IUPAC-InChI / InChI

Main InChI repository
https://iupac-inchi.github.io/InChI-Web-Demo/
MIT License
69 stars 9 forks source link

Faster Element Symbol Handling #31

Closed johnmay closed 4 months ago

johnmay commented 4 months ago

Testing on ChEMBL I see 2.4 million identical InChI's and runs ~9 seconds faster (M1 Pro). Overall I mainly was wincing and some of the lookups inside nested ternaries (e.g. ichitaut.c)

main:
INCHI_EXE/bin/Linux/inchi-1 /data/chembl_34.sdf -AuxNone -NoWarnings -NoLabel
264.73s user 24.96s system 99% cpu 4:51.59 total
PR:
INCHI_EXE/bin/Linux/inchi-1 /data/chembl_34.sdf -AuxNone -NoWarnings -NoLabel
257.91s user 23.88s system 99% cpu 4:42.53 total

I may have left some unused variables when I removed the lazy if (!en){ } initialisations but hopefully got them all.

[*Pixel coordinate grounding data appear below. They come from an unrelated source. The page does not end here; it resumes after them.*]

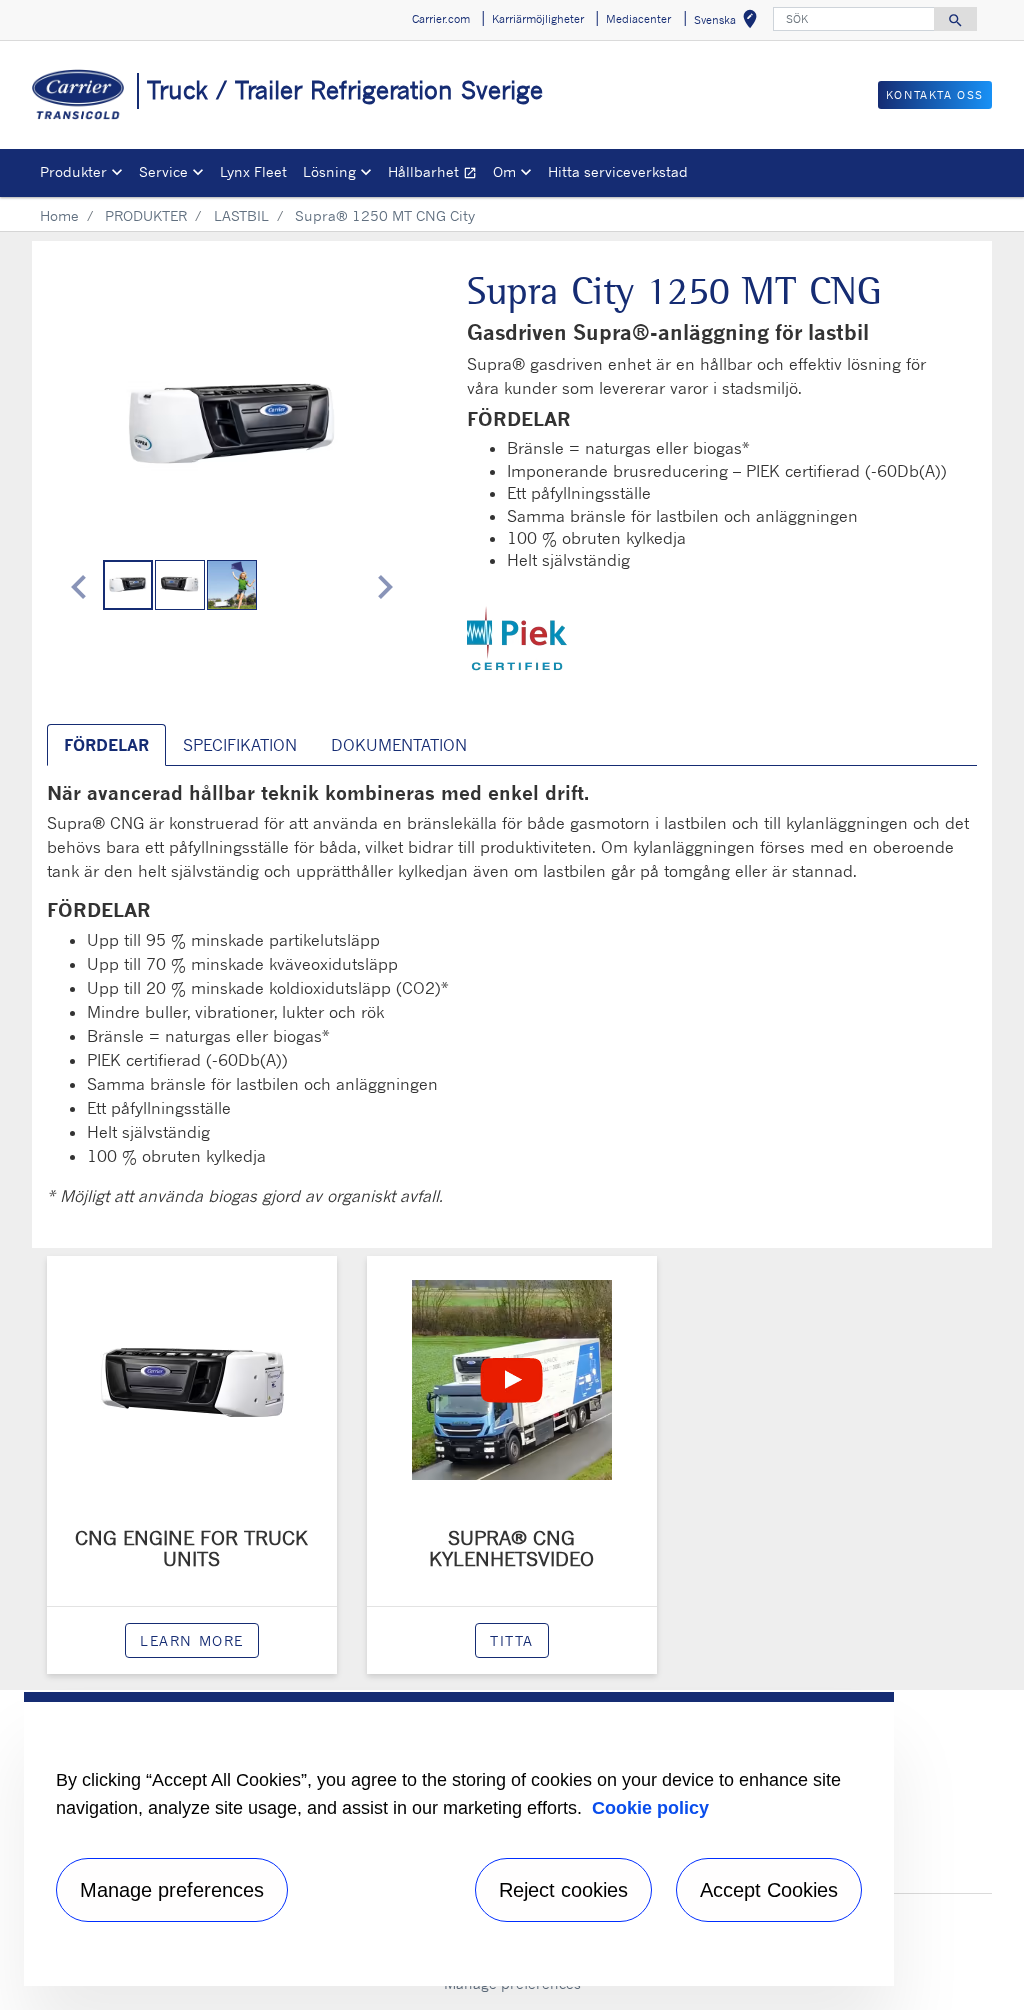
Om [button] (504, 171)
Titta (512, 1640)
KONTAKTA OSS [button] (935, 95)
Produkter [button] (73, 171)
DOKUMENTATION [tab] (399, 745)
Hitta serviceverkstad (618, 171)
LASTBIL (241, 215)
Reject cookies (563, 1890)
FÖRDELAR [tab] (106, 745)
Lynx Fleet (253, 171)
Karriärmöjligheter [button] (538, 19)
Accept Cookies (769, 1890)
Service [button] (163, 171)
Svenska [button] (729, 22)
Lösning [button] (329, 171)
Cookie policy (650, 1808)
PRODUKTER (146, 215)
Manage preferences (172, 1890)
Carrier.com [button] (441, 19)
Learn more (192, 1640)
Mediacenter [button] (638, 19)
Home (59, 215)
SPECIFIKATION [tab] (240, 745)
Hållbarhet (436, 174)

johnmay commented 4 months ago

I've made some more changes to where the element arrays get setup in various places (mainly strutil.c ion_pair handling). I also found some bugs from when the thread safety was added, nothing major but some had an out of bounds checks which wouldn't have been obvious to the static analysis.

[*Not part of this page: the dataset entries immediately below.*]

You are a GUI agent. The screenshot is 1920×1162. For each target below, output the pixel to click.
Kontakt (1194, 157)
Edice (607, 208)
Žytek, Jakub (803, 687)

I'll add these separately as this patch is nice and easy to understand.

djb-rwth commented 4 months ago

Hi @johnmay, Thank you for these useful suggestions. These changes make sense as using constants instead of calling a function can indeed make a notable increase in performance, especially whilst processing large datasets.

The only suggestion from my side is to add these changes to the rwth branch instead of main directly as I need to add a file which should fix a rather serious bug; afterwards everything shall be merged into the main branch.